Kevin L. Shaw
Mayer Brown LLP
Houston and Los Angeles
Editor's note: US producers in unconventional plays recently completed redeterminations of their borrowing base. Here's what bankers look for when producers request a reserve-based loan.
Oil and gas exploration and production companies (producers) need lots of capital. Equity financing is often more expensive than the producer's managers desire. Accordingly, for decades, producers have financed their operations using various debt products, including the so-called reserve-based loan (RBL). This article reviews the fundamental elements of reserve-based lending and how lenders financing unconventional oil and gas reserves have certain different considerations compared to conventional reserves.
Reserve reports are central in an RBL with the primary collateral typically being the producer's oil and gas reserves. These reserves can be challenging to value accurately, particularly in the current market with relatively large and quick changes in commodity prices. As detailed below, a reserve report prepared by an independent petroleum engineer will estimate the total volume of oil and gas reserves attributable to certain wells located or to be located on certain lands and then apply assumptions about cost and rate of production to those volumes in projecting quantities of future hydrocarbon production. Using those data, lenders calculate the value of such reserves using a forward-looking commodity price curve (sometimes called a price deck) to determine the revenues that can be expected from such volumes, and then apply a particular discount rate to arrive at their net present value.
Reserve report fundamentals
For a debt financing, a producer is typically required to engage an independent third-party engineer, who will produce a reserve report that estimates the net present value of the current and forecast revenue stream from existing wells, wells being drilled, and prospects on its oil and gas leases (reserve report). These revenue streams take into account the expected drilling and completion costs for the wells, the monthly operating expenses (LOEs), certain decommissioning costs at the end of the economic life of each well (often called plugging and abandonment or P&A costs), and the projected rate of production and ultimate economic recovery of the hydrocarbons.

* * * * * * * * *

### Directives
1. Reproduce the passage on reserve-based lending between "Oil and gas exploration" and "to conventional reserves.", inclusive.
2. In the passage on reserve-based lending, what is a forward-looking commodity price curve sometimes called?

### Given material
* * * * * * * * *

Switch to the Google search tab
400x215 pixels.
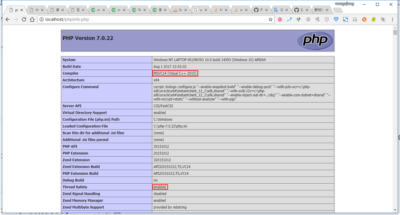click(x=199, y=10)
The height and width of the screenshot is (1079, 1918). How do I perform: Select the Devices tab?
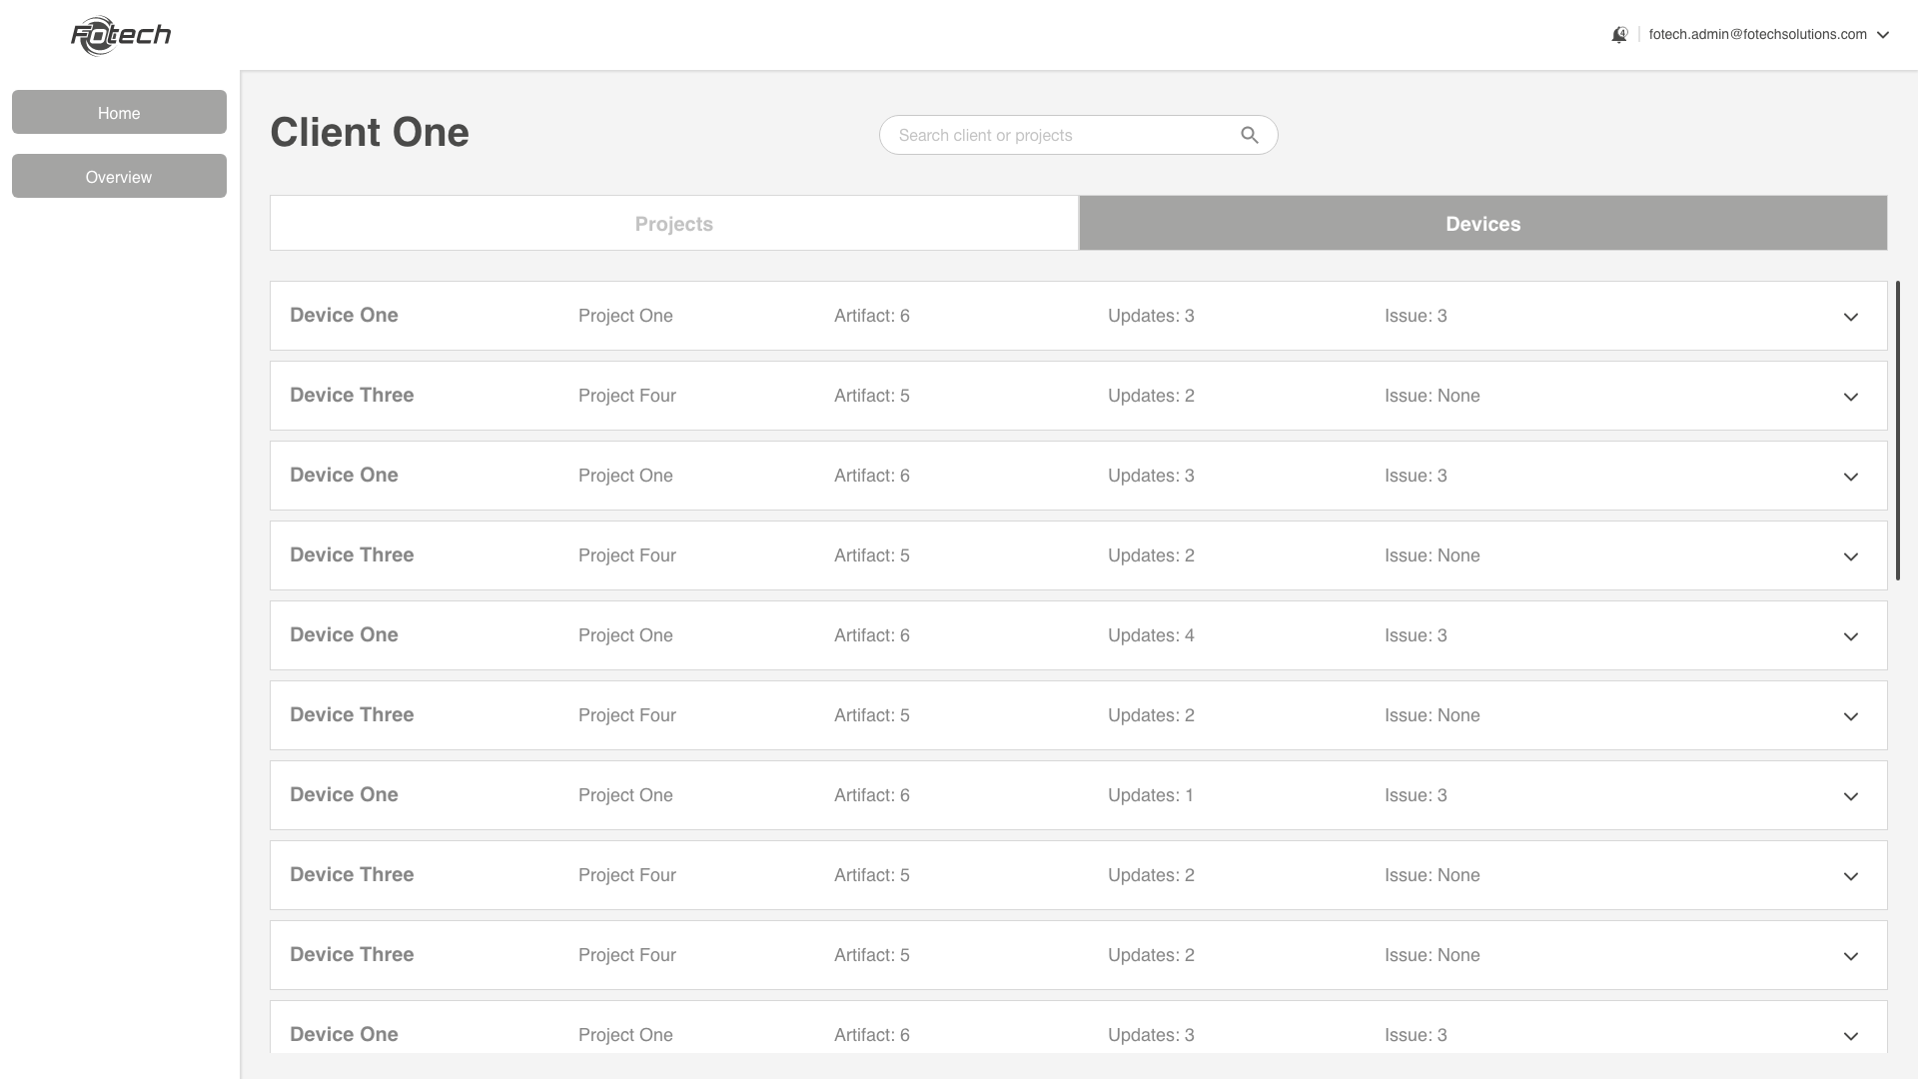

* * * * * * * * *

### Solutions
1.
Oil and gas exploration and production companies (producers) need lots of capital. Equity financing is often more expensive than the producer's managers desire. Accordingly, for decades, producers have financed their operations using various debt products, including the so-called reserve-based loan (RBL). This article reviews the fundamental elements of reserve-based lending and how lenders financing unconventional oil and gas reserves have certain different considerations compared to conventional reserves.

2. A price deck.